**WHAT YOU SHOULD DO**
A word-for-word repeat of all the data is the goal.

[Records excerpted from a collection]
= = = =

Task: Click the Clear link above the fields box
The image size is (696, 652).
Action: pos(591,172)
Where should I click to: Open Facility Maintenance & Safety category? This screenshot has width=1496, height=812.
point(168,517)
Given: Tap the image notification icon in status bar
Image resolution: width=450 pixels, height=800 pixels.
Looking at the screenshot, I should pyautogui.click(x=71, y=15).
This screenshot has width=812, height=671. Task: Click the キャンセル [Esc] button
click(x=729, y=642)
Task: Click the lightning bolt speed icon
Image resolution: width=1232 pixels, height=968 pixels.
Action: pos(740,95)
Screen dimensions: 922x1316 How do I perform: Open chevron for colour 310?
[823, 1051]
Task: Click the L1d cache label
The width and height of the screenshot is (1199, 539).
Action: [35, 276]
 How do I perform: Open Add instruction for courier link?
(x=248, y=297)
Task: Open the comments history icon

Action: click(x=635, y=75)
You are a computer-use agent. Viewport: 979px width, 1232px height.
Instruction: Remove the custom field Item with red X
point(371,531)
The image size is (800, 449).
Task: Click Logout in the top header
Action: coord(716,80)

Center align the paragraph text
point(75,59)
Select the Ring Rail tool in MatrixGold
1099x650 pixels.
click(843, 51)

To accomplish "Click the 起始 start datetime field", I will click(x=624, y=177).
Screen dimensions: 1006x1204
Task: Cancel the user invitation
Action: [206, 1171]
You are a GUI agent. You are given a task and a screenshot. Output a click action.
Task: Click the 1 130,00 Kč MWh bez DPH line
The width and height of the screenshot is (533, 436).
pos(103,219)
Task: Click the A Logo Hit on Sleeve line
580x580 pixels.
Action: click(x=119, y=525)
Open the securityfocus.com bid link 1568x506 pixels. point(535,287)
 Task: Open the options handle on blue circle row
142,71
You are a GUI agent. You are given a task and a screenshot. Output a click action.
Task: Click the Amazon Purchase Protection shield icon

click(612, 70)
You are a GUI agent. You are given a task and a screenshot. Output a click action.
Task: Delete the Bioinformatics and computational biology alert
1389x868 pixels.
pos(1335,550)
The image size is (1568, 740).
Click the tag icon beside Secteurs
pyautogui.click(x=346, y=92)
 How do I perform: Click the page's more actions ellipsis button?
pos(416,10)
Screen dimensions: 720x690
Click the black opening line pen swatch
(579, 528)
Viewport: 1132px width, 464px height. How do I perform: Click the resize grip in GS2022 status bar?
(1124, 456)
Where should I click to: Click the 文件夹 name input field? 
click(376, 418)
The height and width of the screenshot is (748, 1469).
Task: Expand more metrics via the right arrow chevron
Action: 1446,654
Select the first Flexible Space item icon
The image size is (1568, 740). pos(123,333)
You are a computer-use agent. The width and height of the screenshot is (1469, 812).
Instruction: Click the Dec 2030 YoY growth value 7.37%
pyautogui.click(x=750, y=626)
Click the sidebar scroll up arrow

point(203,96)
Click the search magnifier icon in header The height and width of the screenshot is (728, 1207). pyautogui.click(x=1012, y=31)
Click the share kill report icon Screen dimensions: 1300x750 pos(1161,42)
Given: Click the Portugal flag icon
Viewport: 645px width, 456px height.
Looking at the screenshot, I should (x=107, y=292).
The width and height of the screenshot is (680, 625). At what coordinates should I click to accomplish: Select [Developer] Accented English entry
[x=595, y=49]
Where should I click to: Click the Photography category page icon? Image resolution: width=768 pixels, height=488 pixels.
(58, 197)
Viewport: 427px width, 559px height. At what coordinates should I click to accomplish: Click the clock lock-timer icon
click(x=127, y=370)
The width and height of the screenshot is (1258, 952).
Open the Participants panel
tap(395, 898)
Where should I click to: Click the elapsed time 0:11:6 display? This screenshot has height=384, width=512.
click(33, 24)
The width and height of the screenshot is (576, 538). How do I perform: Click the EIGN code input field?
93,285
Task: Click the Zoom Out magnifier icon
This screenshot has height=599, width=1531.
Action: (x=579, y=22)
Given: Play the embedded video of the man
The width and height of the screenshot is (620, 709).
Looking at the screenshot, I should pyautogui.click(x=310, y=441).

= = = =

**RESULT**
Task: Click the Clear link above the fields box
The image size is (696, 652).
Action: pos(591,172)
Where should I click to: Open Facility Maintenance & Safety category? This screenshot has width=1496, height=812.
point(168,517)
Given: Tap the image notification icon in status bar
Image resolution: width=450 pixels, height=800 pixels.
Looking at the screenshot, I should pyautogui.click(x=71, y=15).
This screenshot has width=812, height=671. Task: Click the キャンセル [Esc] button
click(x=729, y=642)
Task: Click the lightning bolt speed icon
Image resolution: width=1232 pixels, height=968 pixels.
Action: pos(740,95)
Screen dimensions: 922x1316 How do I perform: Open chevron for colour 310?
[823, 1051]
Task: Click the L1d cache label
The width and height of the screenshot is (1199, 539).
Action: [35, 276]
 How do I perform: Open Add instruction for courier link?
(x=248, y=297)
Task: Open the comments history icon

Action: click(x=635, y=75)
You are a computer-use agent. Viewport: 979px width, 1232px height.
Instruction: Remove the custom field Item with red X
point(371,531)
The image size is (800, 449).
Task: Click Logout in the top header
Action: coord(716,80)

Center align the paragraph text
point(75,59)
Select the Ring Rail tool in MatrixGold
1099x650 pixels.
click(843, 51)

To accomplish "Click the 起始 start datetime field", I will click(x=624, y=177).
Screen dimensions: 1006x1204
Task: Cancel the user invitation
Action: [206, 1171]
You are a GUI agent. You are given a task and a screenshot. Output a click action.
Task: Click the 1 130,00 Kč MWh bez DPH line
The width and height of the screenshot is (533, 436).
pos(103,219)
Task: Click the A Logo Hit on Sleeve line
580x580 pixels.
Action: click(x=119, y=525)
Open the securityfocus.com bid link 1568x506 pixels. point(535,287)
 Task: Open the options handle on blue circle row
142,71
You are a GUI agent. You are given a task and a screenshot. Output a click action.
Task: Click the Amazon Purchase Protection shield icon

click(612, 70)
You are a GUI agent. You are given a task and a screenshot. Output a click action.
Task: Delete the Bioinformatics and computational biology alert
1389x868 pixels.
pos(1335,550)
The image size is (1568, 740).
Click the tag icon beside Secteurs
pyautogui.click(x=346, y=92)
 How do I perform: Click the page's more actions ellipsis button?
pos(416,10)
Screen dimensions: 720x690
Click the black opening line pen swatch
(579, 528)
Viewport: 1132px width, 464px height. How do I perform: Click the resize grip in GS2022 status bar?
(1124, 456)
Where should I click to: Click the 文件夹 name input field? 
click(376, 418)
The height and width of the screenshot is (748, 1469).
Task: Expand more metrics via the right arrow chevron
Action: 1446,654
Select the first Flexible Space item icon
The image size is (1568, 740). pos(123,333)
You are a computer-use agent. The width and height of the screenshot is (1469, 812).
Instruction: Click the Dec 2030 YoY growth value 7.37%
pyautogui.click(x=750, y=626)
Click the sidebar scroll up arrow

point(203,96)
Click the search magnifier icon in header The height and width of the screenshot is (728, 1207). pyautogui.click(x=1012, y=31)
Click the share kill report icon Screen dimensions: 1300x750 pos(1161,42)
Given: Click the Portugal flag icon
Viewport: 645px width, 456px height.
Looking at the screenshot, I should (x=107, y=292).
The width and height of the screenshot is (680, 625). At what coordinates should I click to accomplish: Select [Developer] Accented English entry
[x=595, y=49]
Where should I click to: Click the Photography category page icon? Image resolution: width=768 pixels, height=488 pixels.
(58, 197)
Viewport: 427px width, 559px height. At what coordinates should I click to accomplish: Click the clock lock-timer icon
click(x=127, y=370)
The width and height of the screenshot is (1258, 952).
Open the Participants panel
tap(395, 898)
Where should I click to: Click the elapsed time 0:11:6 display? This screenshot has height=384, width=512.
click(33, 24)
The width and height of the screenshot is (576, 538). How do I perform: Click the EIGN code input field?
93,285
Task: Click the Zoom Out magnifier icon
This screenshot has height=599, width=1531.
Action: (x=579, y=22)
Given: Play the embedded video of the man
The width and height of the screenshot is (620, 709).
Looking at the screenshot, I should pyautogui.click(x=310, y=441).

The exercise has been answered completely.